HASHTAG HYPE – Which came first, the fake fight or the fake news about it?
After recent weeks of increasingly credible teasers, it appears the blockbuster crossover boxing match between Floyd Mayweather, Jr and Conor McGregor may actually come to megabuck fruition soon.
The latest “news” has the fight being announced within the next few days. We’ll see.
Maybe, and not before much more smoke is blown. Frequently reposted dates list June or September at T-Mobile Arena in Las Vegas. As of April fool’s day, those dates were still vacant on the Nevada Commission’s calendar.
Few fights, if any, in either boxing or MMA have people blabbering nearly as much as Mayweather – McGregor, whether the subject is participant personalities, possible results or the match’s legitimacy.
One thing that is not being debated is the potential event’s magnitude. More and more characters are becoming involved and the snowball effect is rolling.
Prominent boxing personalities like Sugar Ray Leonard or Bob Arum are being asked and giving their opinion on the subject.
A brief video clip of MMA’s TJ Dillashaw sparring with Vasyl Lomachenko quickly garnished tens of thousands of views.
David Haye is reported to have already agreed to a match versus UFC’s Jimi Manuwa, ideally on the Mayweather-McGregor undercard.
Much match related yapping has been inaccurate or insane, but the fact remains that each principal has kept the subject alive through generally respectful barbs on various social platforms. Each man is far more proficient at posting than many legislators. Don’t be surprised if the Mayweather-McGregor scene ushers in a new era of promotion.
The bout still seemed more speculative than substance when Mayweather tweeted “Listen, Conor McGregor, if you really want to get this fight done…take care of your business with the UFC and then have your people get in touch with my people.”
McGregor’s UFC contract seemed to be a primary roadblock, but now that is being posted as no longer an issue. Dana White initially dismissed any possibility, but has now changed his tune.
“There’s so much money involved, I just don’t see how it doesn’t happen,” concluded White.
The event’s likelihood seemed to have turned a finishing corner during a UK paid appearance tour when Mayweather ignited an assembled crowd in Liverpool, saying “I’m coming out of retirement just to fight Conor McGregor. Simple and plain, let’s fight in June.”
If Mayweather wanted to seal the deal, barring a blizzard he should have showed up at Michael Conlan’s pro debut in New York City on St. Patrick’s Day, dressed in the color of American money and flashing some huge emeralds.
McGregor accompanied Conlan to the ring and the resulting free publicity from any sort face-off would be like WrestleMania squared, except this would be real. Any marketing questions would disappear.
General polling indicates Mayweather is seen as more skillful, while McGregor is considered the tougher customer.
The intrigue comes from whether McGregor is simply strong enough to overcome Mayweather’s technical skill. In McGregor’s case, the puncher’s chance is an unknown equation, another mystery to make the fight a huge sell.
The pairing is a promoter’s dream that could conceivably outperform Mayweather – Manny Pacquiao’s 400 million dollar night, with little investment necessary. Fake news and the fighters’ respective histories have already taken care of all that
In boxing, fights that sell themselves are rare, but the UFC brand enjoys a much more consistent foundation of paying fans. You probably won’t get this pay-per-view subscription for less than 100 bucks, and it’s easily imaginable that similarly priced screening tickets sell out many theaters, especially in casinos.

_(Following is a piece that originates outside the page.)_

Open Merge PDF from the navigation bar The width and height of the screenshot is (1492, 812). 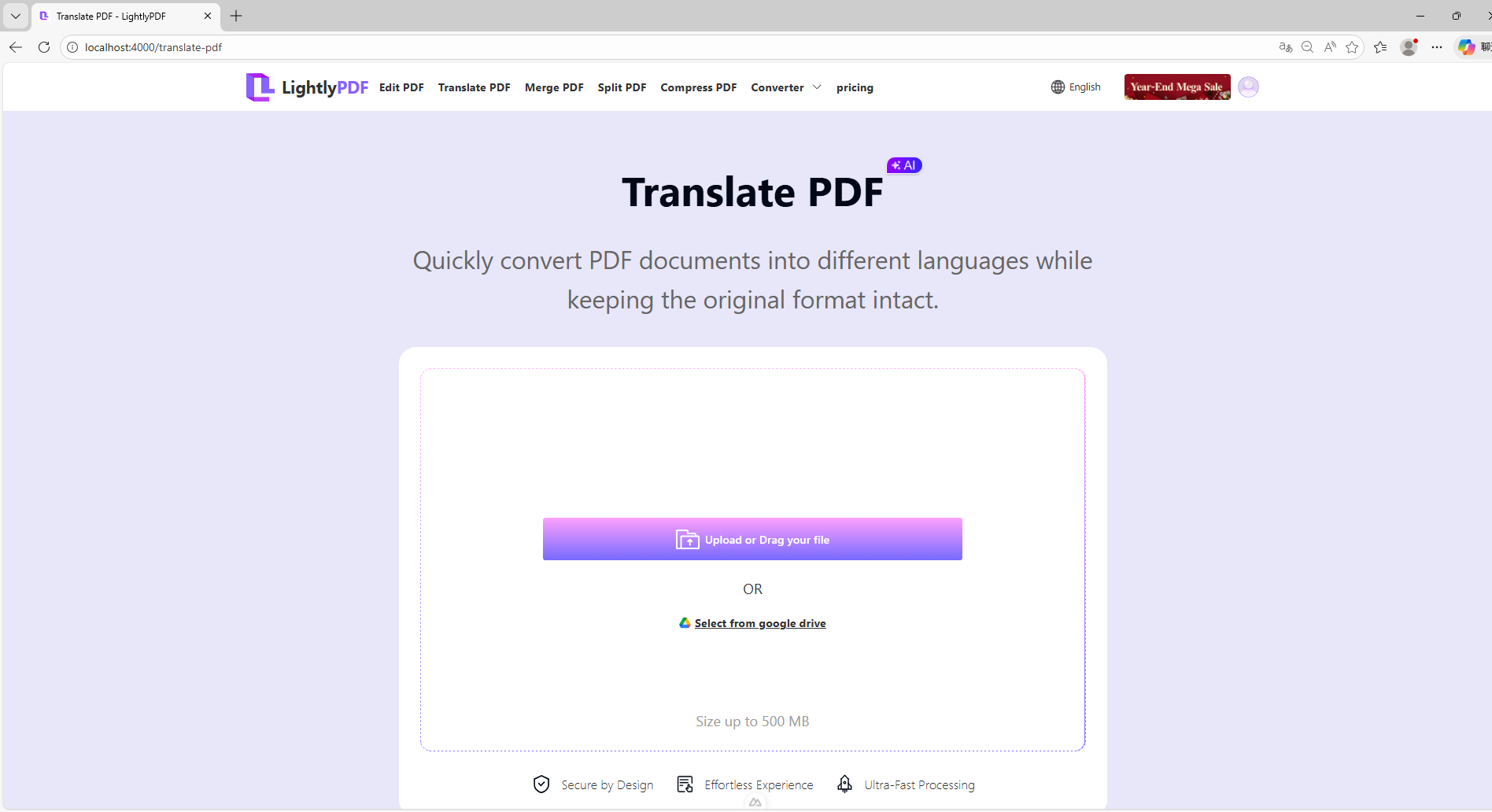coord(554,87)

This could be a whole new wrinkle in the combat sport spectrum. The calculating but unpredictable McGregor might decide to deliver a takedown or kick from frustration, desperation, or just for the madness of it. We won’t even go into the potential for chaos in the audience.
As a sports entertainment extravaganza the potential revenue numbers say everything, in possibly the biggest pay per view event yet; with meltdowns galore as countless customers continue to ignore the most fake news of all, that the match is more a charade than an actual contest.
That’s not at all to say it won’t be a real fight with extraordinary skill involved. What it isn’t, or won’t be, is a true “contest” in which both participants have a decent chance at winning under normal circumstances.
The fight has been available for betting action for months. Mayweather is currently around an 8 – 1 favorite.
I would venture that in the cage, McGregor should be favored as much as Mayweather is in the ring. I have no idea who would win a casino parking lot brawl.
Would the fight have the same appeal or any potential competitive scenario if it were to be held under UFC rules and conditions? I doubt it.
How the record book or sanctioning list classifies Mayweather – McGregor is just another detail for the contracts, which will likely involve at least as much finesse as the advertised battle.
Roll over Marciano, and tell Gene Tunney the news. The most successful professional boxer in history is about to go to 50-0.
Still, don’t count on seeing the bout until you hear it from Mayweather. As usual, he’s in control, and until you hear it from that particular promotional president, the story is still fake news.